> [The problem]:
Reproduce exactly the lines of the material beneath, from the line that contains "Jak wykonać kartkę na" to the line that contains "origami (34, 339)", both included, and no other lines.

> [Records provided]:
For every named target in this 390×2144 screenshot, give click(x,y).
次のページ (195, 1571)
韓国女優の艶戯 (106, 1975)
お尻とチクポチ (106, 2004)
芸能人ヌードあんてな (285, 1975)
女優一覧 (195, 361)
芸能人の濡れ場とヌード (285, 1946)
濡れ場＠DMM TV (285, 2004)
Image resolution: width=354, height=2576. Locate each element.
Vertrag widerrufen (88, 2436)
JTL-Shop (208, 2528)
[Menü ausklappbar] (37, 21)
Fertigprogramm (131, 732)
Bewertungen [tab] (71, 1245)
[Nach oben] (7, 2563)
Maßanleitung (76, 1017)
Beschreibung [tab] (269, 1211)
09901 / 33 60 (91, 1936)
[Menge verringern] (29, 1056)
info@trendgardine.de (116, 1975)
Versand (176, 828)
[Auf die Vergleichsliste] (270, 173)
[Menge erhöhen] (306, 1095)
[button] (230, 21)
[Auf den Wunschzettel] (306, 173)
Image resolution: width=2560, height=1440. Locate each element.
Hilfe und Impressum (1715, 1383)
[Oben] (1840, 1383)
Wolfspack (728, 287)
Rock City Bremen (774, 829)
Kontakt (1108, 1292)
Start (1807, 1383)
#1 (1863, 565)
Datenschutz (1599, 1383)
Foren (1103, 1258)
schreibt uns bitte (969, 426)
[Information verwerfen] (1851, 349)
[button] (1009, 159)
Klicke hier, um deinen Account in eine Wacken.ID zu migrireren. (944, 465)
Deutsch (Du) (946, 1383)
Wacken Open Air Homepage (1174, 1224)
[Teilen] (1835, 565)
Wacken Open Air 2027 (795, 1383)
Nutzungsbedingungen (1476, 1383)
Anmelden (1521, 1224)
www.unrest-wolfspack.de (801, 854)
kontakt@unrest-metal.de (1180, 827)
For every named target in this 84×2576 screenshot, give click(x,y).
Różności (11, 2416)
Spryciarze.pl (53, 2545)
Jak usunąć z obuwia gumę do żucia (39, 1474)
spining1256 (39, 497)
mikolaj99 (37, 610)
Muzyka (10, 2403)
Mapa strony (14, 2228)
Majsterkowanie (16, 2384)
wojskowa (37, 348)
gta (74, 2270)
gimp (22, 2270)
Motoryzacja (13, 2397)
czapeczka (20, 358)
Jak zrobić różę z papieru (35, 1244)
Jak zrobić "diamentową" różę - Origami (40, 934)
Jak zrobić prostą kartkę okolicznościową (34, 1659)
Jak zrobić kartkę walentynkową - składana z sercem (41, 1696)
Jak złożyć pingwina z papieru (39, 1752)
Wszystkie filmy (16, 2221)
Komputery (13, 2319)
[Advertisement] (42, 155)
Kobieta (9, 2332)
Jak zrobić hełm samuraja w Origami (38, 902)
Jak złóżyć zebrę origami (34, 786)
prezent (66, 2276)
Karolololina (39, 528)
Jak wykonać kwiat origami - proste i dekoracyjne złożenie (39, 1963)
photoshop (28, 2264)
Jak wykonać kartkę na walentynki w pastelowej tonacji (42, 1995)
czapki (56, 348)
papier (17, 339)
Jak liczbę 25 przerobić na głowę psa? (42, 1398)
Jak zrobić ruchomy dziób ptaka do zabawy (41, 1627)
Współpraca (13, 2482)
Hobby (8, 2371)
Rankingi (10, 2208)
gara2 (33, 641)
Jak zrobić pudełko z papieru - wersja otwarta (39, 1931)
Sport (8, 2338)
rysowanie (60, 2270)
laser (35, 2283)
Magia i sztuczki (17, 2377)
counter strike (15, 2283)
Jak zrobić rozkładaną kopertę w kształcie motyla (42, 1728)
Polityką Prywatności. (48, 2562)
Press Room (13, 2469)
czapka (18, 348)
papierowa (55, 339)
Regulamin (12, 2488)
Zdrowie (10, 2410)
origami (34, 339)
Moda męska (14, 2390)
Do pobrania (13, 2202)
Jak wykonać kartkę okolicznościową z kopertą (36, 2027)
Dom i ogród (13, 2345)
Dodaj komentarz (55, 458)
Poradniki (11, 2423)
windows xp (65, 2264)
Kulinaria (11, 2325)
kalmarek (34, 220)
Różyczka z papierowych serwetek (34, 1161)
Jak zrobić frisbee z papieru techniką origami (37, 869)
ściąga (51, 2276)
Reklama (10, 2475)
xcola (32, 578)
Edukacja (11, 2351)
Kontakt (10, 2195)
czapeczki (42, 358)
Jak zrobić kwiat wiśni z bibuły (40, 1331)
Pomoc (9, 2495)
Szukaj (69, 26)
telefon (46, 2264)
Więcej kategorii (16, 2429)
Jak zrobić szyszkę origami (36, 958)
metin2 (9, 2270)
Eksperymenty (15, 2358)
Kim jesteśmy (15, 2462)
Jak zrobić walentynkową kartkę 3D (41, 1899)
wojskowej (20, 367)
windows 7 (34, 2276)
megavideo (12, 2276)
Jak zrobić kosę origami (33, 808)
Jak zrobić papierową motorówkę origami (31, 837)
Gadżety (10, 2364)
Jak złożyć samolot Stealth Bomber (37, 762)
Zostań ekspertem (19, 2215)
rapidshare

> [Exercise output]:
Jak wykonać kartkę na walentynki w pastelowej tonacji (42, 1995)
czapki (56, 348)
papier (17, 339)
Jak liczbę 25 przerobić na głowę psa? (42, 1398)
Jak zrobić ruchomy dziób ptaka do zabawy (41, 1627)
Współpraca (13, 2482)
Hobby (8, 2371)
Rankingi (10, 2208)
gara2 (33, 641)
Jak zrobić pudełko z papieru - wersja otwarta (39, 1931)
Sport (8, 2338)
rysowanie (60, 2270)
laser (35, 2283)
Magia i sztuczki (17, 2377)
counter strike (15, 2283)
Jak zrobić rozkładaną kopertę w kształcie motyla (42, 1728)
Polityką Prywatności. (48, 2562)
Press Room (13, 2469)
czapka (18, 348)
papierowa (55, 339)
Regulamin (12, 2488)
Zdrowie (10, 2410)
origami (34, 339)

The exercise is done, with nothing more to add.